DEVELOPMENT AND VALIDATION OF SPECTROSCOPIC METHODS FOR THE SIMULTANEOUS ESTIMATION OF RASAGILINE AND RILUZOLE

DEVELOPMENT AND VALIDATION OF SPECTROSCOPIC METHODS FOR THE SIMULTANEOUS ESTIMATION OF RASAGILINE AND RILUZOLE

Ramgopal Dhanwad, Deepali, L. Harini and K. C. Chaluvaraju *

Department of Pharmaceutical Chemistry, Govt. College of Pharmacy, Bengaluru, Karnataka, India.

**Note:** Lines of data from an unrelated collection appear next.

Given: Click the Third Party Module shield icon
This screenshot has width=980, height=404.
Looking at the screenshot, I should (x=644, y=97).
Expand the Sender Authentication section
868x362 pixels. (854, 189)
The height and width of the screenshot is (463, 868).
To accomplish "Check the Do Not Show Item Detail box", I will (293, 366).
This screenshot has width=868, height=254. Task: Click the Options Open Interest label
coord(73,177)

ABSTRACT: In the present study, an effort has been made to estimate Rasagiline and Riluzole simultaneously in their bulk and physical mixture by UV-Visible spectrophotometric methods. The methods developed are precise, reliable simultaneous equations and area under the curve (AUC) method. The absorption maxima in the simultaneous equation method are 265.20 nm and 263.40 nm, respectively, for rasagiline and riluzole. Similarly, in the area under the curve method, the wavelength selected for estimation is in the range of 260.20 - 270.20 nm and 258.40-268.40 nm, respectively for rasagiline and riluzole.  In the two methods developed, the Beer- Lambartz’s range was in the concentration range of 50 to 250 µg/mL for rasagiline and 4 to 20µg/mL for riluzole.  The percentage recovery was found to be in the range of 100.43% and 100.01% for rasagiline and riluzole. ICH guidelines were followed in the proposed methods for their reproducibility and accuracy. The proposed methods can be adopted industrially and in research laboratories for the routine simultaneous analysis of Rasagaline and Riluzole in their bulk and dosage forms.

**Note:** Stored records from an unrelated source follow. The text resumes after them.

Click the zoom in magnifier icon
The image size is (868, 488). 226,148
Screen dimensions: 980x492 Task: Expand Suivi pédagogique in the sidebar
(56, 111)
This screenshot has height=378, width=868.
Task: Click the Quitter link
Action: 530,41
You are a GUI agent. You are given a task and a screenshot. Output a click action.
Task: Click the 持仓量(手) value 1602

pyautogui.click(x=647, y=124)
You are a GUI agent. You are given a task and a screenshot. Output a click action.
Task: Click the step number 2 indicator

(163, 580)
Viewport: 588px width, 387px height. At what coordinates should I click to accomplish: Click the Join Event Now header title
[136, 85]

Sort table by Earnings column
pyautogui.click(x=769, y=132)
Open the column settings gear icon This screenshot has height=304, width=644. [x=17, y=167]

Keywords: Rasagiline, Riluzole, Spectroscopic method, Absorption, Simultaneous estimation, Methanol

INTRODUCTION: Rasagiline is chemically (1R)-N-(prop-2-yn-1-yl)-2, 3-dihydro-1H-inden-1-amine (Fig:1) Its molecular formula is C₁₂H₁₃N and molecular weight is 171.23 g/mol. It is soluble in Methanol. It is used in the treatment of Amyotrophic lateral sclerosis (ALS) and belongs to the category of an antiparkinsonian agent ^{1, 2}. Rasagiline is a propargyl amine and an irreversible inhibitor of monoamine oxidase (MAO). MAO, a flavin-containing enzyme, regulates the metabolic degradation of catecholamines and serotonin in the CNS and peripheral tissues. MAO-B is the major form in the human brain and is responsible for the regulation of the metabolic degradation of dopamine and phenylethylamine.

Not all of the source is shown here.